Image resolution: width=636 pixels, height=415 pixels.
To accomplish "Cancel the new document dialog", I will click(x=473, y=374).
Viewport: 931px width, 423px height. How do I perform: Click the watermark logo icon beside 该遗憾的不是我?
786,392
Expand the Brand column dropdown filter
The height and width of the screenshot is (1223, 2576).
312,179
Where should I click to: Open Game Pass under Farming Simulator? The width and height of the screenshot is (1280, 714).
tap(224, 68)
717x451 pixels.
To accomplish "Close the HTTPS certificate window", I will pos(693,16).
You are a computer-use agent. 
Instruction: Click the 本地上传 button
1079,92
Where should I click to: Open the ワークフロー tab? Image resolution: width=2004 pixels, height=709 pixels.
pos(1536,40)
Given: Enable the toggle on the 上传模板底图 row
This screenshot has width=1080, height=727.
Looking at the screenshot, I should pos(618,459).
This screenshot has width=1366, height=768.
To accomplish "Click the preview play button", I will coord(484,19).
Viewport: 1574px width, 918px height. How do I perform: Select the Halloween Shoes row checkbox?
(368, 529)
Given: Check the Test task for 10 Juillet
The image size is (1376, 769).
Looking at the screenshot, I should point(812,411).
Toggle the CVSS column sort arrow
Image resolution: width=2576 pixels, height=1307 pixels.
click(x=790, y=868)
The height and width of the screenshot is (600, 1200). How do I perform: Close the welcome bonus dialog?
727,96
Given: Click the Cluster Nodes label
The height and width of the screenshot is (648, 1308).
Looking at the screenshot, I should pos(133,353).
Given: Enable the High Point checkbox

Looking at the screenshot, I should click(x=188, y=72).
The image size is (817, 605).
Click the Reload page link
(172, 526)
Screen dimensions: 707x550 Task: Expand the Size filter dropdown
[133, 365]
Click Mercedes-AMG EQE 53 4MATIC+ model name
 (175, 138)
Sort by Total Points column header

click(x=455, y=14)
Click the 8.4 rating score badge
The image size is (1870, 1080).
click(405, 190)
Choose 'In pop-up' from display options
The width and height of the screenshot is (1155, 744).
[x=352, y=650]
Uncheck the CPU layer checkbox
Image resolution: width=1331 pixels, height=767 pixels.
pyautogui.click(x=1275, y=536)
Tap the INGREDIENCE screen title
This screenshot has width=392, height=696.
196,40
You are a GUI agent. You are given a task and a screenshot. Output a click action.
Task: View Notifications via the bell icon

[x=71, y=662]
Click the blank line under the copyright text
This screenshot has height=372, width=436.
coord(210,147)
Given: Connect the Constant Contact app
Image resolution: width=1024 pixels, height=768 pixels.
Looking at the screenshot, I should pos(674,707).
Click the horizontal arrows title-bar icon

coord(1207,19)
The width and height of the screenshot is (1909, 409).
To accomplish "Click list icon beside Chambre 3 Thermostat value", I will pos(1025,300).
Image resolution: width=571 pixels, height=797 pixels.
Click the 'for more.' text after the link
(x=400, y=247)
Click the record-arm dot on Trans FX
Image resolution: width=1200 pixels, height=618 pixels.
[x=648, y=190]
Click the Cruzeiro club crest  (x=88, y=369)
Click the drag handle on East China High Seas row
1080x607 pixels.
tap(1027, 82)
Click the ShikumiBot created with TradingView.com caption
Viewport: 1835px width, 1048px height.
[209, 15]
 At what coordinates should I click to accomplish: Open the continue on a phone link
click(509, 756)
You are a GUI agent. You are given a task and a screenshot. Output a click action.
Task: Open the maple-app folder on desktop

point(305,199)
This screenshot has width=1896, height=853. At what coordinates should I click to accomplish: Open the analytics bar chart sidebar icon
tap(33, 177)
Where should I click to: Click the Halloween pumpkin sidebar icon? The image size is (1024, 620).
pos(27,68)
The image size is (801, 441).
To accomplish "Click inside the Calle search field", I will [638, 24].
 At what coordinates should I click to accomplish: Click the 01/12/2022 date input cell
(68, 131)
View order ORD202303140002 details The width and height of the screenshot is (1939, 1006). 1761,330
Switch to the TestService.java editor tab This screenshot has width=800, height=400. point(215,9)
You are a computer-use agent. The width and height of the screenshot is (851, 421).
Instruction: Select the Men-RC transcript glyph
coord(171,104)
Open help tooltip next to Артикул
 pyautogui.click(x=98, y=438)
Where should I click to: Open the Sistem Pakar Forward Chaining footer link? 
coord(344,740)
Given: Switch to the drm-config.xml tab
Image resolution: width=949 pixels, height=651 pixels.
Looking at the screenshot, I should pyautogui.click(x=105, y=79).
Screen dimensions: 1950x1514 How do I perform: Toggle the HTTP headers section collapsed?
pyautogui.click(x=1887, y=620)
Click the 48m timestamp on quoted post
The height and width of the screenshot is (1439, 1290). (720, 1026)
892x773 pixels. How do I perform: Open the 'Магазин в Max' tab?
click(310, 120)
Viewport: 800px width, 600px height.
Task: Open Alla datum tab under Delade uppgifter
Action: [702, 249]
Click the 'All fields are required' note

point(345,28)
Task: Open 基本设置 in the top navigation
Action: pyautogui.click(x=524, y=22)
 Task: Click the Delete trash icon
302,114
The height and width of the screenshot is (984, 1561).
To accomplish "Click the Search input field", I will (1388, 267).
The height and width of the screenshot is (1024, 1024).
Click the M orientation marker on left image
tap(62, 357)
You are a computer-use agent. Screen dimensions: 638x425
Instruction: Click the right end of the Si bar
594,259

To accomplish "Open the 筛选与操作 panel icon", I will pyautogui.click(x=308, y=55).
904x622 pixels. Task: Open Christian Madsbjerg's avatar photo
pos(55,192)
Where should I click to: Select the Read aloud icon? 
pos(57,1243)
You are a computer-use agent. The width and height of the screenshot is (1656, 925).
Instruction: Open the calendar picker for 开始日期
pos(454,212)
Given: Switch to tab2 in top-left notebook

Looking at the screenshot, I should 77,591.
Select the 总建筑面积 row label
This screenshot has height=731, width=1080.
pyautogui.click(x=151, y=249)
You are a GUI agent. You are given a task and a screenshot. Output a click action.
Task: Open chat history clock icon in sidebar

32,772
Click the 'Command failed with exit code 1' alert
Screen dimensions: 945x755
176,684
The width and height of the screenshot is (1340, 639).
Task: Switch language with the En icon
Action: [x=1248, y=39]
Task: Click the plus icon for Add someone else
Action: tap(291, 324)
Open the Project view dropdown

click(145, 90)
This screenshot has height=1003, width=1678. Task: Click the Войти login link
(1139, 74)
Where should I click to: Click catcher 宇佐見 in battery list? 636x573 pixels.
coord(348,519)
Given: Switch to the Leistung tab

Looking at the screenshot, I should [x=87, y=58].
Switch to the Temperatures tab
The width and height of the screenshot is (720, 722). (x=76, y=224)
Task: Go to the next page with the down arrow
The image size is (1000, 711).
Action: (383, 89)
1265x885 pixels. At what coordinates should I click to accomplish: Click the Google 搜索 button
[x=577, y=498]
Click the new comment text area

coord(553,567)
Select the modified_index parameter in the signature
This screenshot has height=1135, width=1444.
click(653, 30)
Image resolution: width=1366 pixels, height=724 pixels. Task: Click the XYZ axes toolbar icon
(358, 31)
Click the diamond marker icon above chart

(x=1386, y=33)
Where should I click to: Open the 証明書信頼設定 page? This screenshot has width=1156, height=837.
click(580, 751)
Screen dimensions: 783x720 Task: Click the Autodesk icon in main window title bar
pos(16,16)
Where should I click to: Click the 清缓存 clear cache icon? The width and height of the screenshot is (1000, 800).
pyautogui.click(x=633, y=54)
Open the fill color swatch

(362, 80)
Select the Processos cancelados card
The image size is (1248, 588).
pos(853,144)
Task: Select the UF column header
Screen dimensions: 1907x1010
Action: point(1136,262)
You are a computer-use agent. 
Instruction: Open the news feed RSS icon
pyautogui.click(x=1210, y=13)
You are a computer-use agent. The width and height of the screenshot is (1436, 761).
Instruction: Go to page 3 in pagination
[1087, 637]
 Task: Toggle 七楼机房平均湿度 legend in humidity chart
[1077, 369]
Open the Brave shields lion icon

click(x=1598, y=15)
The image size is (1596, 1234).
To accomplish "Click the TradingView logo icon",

What you need to do |
All lines with the string "computer" must be copied from the data.

Written solution |
You are a computer-use agent. 
You are a computer-use agent. The width and height of the screenshot is (851, 421).
You are a computer-use agent. Screen dimensions: 638x425
You are a computer-use agent. The width and height of the screenshot is (1656, 925).
You are a computer-use agent. 
You are a computer-use agent. The width and height of the screenshot is (1436, 761).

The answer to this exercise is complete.